Building the framework for your website’s content

Understanding what your users want and expect plays a key role in determining how you design and organize the content and navigation on your website. Now that you’ve taken the time to understand how your users expect content to be organized and what terminology they use, you will create your website’s information architecture.


What is information architecture?

Information architecture (IA) is the structural design of a website, including the organization and labeling that helps users find content. Information architecture focuses on your users, how they navigate through your site, what technology they use, and what content you provide.

The first step in creating an information architecture it so analyze the requirements data you collected from end users and stakeholders around the primary tasks and terminology they expect the site to support. From there you will divide your content into categories and sub-categories, establishing a content hierarchy that will support user goals and create intuitive navigation paths. Card sorts are a great way to understand how users expect content to be organized and tree test allow you to test out the IA you create.

Once you have your categories and sub-categories established, an information architecture site map (website structure) and wireframe (design blueprint) will document and communicate this structure and provide a framework for organizing your content.


What is an information architecture site map?

An IA site map is a planning tool that visually shows how information will be organized and labeled, where content will be located, and how a user will move through your website. It lists the pages and content organized in a hierarchical fashion that should be read from top down, from left to right.

Partial IA site map of the digital strategy website

Each square in this site map represents a page on the digital strategy website. The main site sections are numbered 1.0-6.0 with their corresponding sub-pages beneath. Text inside each square represents the content that you would see on the given page.


Primary Site Navigation

List the primary navigation (the main menu listed horizontally across the top of the site just below your department’s name) below the homepage information in your site map.

The primary navigation is the starting point of your user's journey through your website. It is located at the top of every page and is consistent throughout the website.

The primary navigation should represent 5-8 sections of content that users are most interested in visiting. It will be read from left to right, so prioritize your tasks starting with the most important / most used tasks on the left.

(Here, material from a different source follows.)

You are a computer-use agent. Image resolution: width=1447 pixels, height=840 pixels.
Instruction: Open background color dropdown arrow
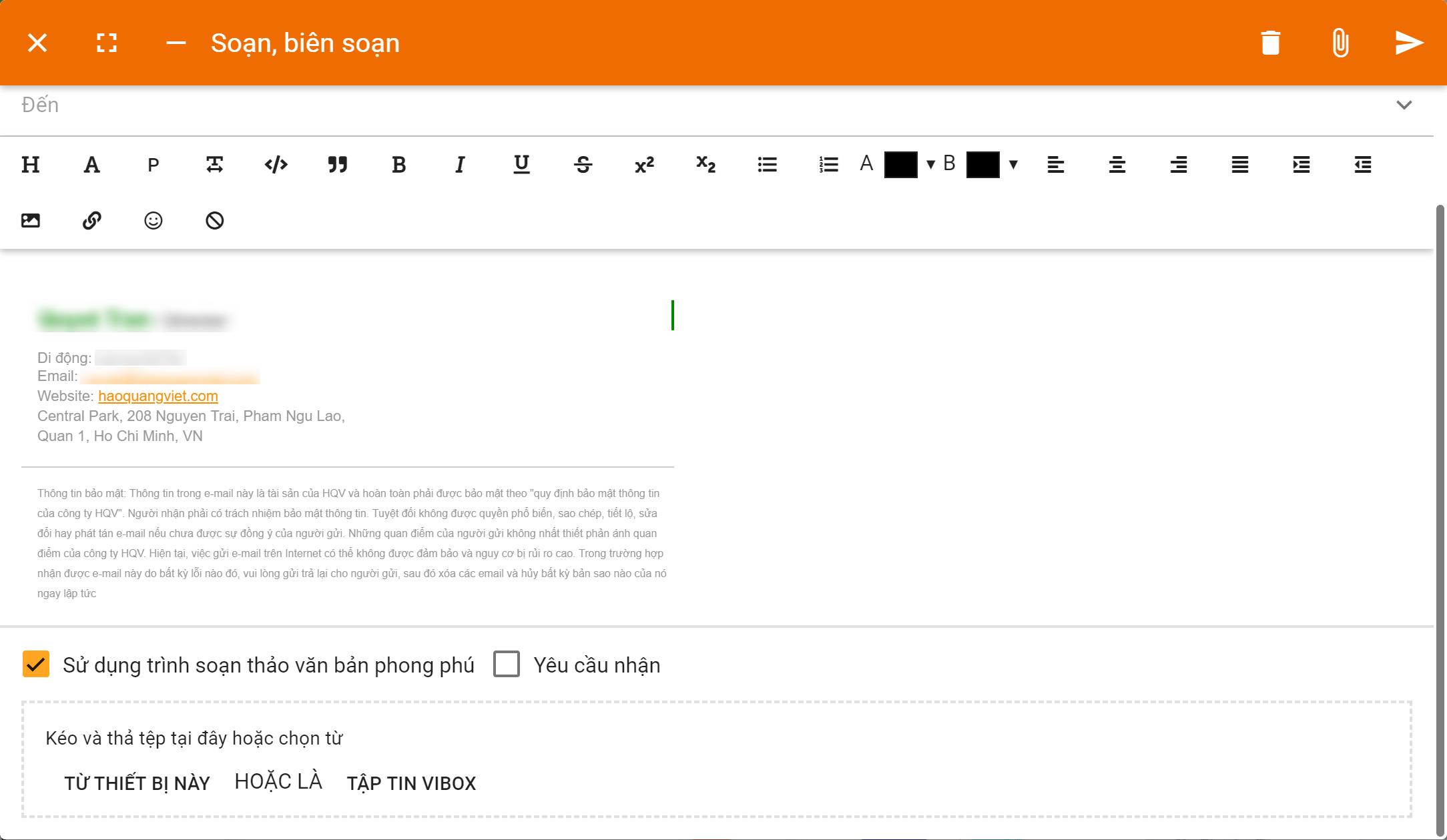(1013, 165)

Below is an example showing a site map for primary navigation and the resulting navigation as displayed on the final site.

IA site map boxes showing just the website primary nav

Squares 1-6 represent the main landing pages on the digital strategy website. The text within each square represents the content you would find on that page.

Website primary navigation which appears at the top of each page.

Secondary Site Navigation

Content that supports or is secondary to your site's primary goals should go into the secondary navigation.

Each of the secondary navigation elements is a separate webpage that the user lands on when they click on the secondary navigation link. On the site map, these boxes will located under the primary navigation boxes. 

 Drupal Basics Page Site Map Reflecting Secondary Navigation:

Portion of an IA site map showing the Drupal Basics main page and two of its sub-pages

The pages that are nested with section 1.0 (Drupal basics) are represented as additional squares (1.1, 1.2, 1.3, etc.) Each square show the content which will live on the page.